# MRC Throttlepack 027



## rotorhead (Sep 7, 2012)

Greetiings from Rotorhead. Flew Seakings for 20 years. Building a giant O guage pike. 12 main lines. I bought 2 MRC transformers recently on eBay that needed repair. The Throttlepack 027 had a fuse spliced into the inbound power cord. I removed the fuse and spliced the wires directly. Puts out the required AC voltage now as measured with a meter. But I want to test on the rails. Problem is that neither terminal is labeled 'common'. How do I determine which is 'common'?


----------



## gunrunnerjohn (Nov 10, 2010)

Welcome to the forums. 

Would a manual for the MRC Throttle Pack 027 help? 

Normally, the U terminal is common on Lionel transformers, but there are exceptions. Also, some Lionel transformers actually do that backwards and U is the high side.

Are you saying the fuse was in the 110 volt line? If so, the only issue you may have is phasing the two transformers so they are in phase. This is important if you plan on having power districts and the two outputs could ever be bridged by a lighted passenger car or locomotive.

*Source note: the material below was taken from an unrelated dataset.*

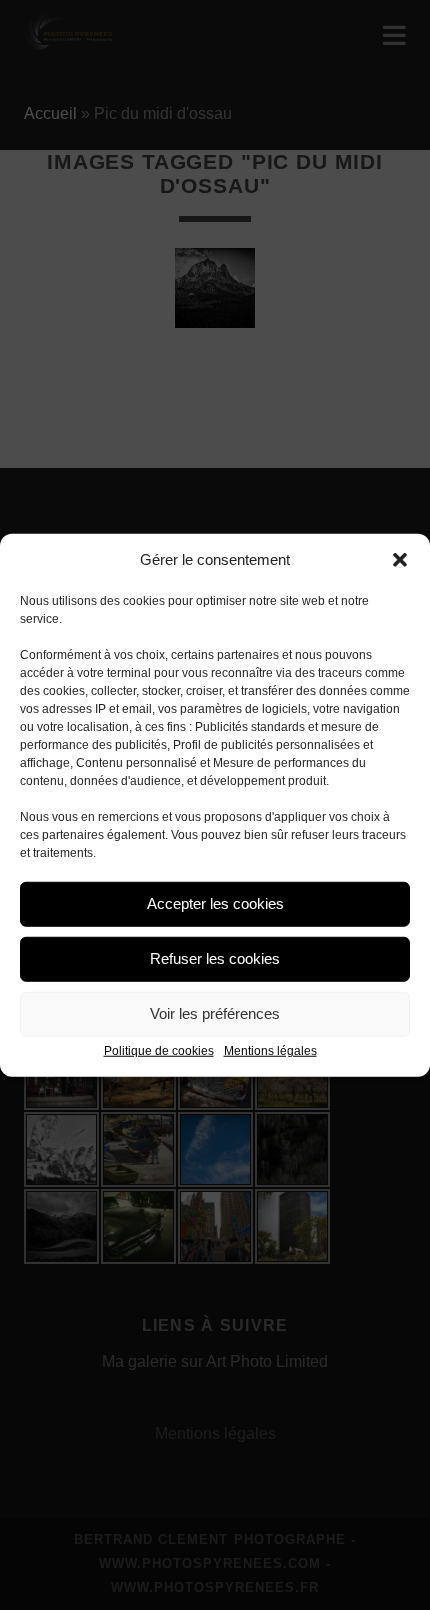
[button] (400, 560)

Here's en excerpt from the manual that shows the track connections.


----------



## AG216 (Sep 28, 2011)

the MRC are good, but make the motor humming a little ....something that for me is annoying. I used a MRC 027 and those brakes and momentum features was quite awesome.
Andre.


----------



## rotorhead (Sep 7, 2012)

Thank you for your responses. But the transformer in question is a Throttlepack 027. I searched the MRC website and there is no manual/instructions published for this animal. It has only 2 terminals and neither is marked in any way. My concern is whacking the proto board on the MTH units. If I test the whistle with a Lionel 671 steam turbine, will that comfirm the common terminal?


----------



## gunrunnerjohn (Nov 10, 2010)

I see the difference, I don't have either. The names are very close, just not the same. 

Since there is only two terminals, there is no danger of connecting them wrong. The worst thing that can happen is the horn and bell will be reversed. Typically, the red will go to the center rail and the black to the outside rails.

Yes, testing the conventional 671 will allow you to get the polarity correct, but there's no danger in connecting it backwards as far as damage is converned.


----------



## drinxbydapool (Oct 31, 2021)

i have a question about the mrc 027, is it pure ac?


----------



## Jetguy (Mar 22, 2019)

drinxbydapool said:


> i have a question about the mrc 027, is it pure ac?


Just to make sure, we are talking about this model right? AH104

















I'm have one of these in for repair and NO, this is NOT pure AC output.
This is an electronically controlled transformer and thus has a chopped wave output.


----------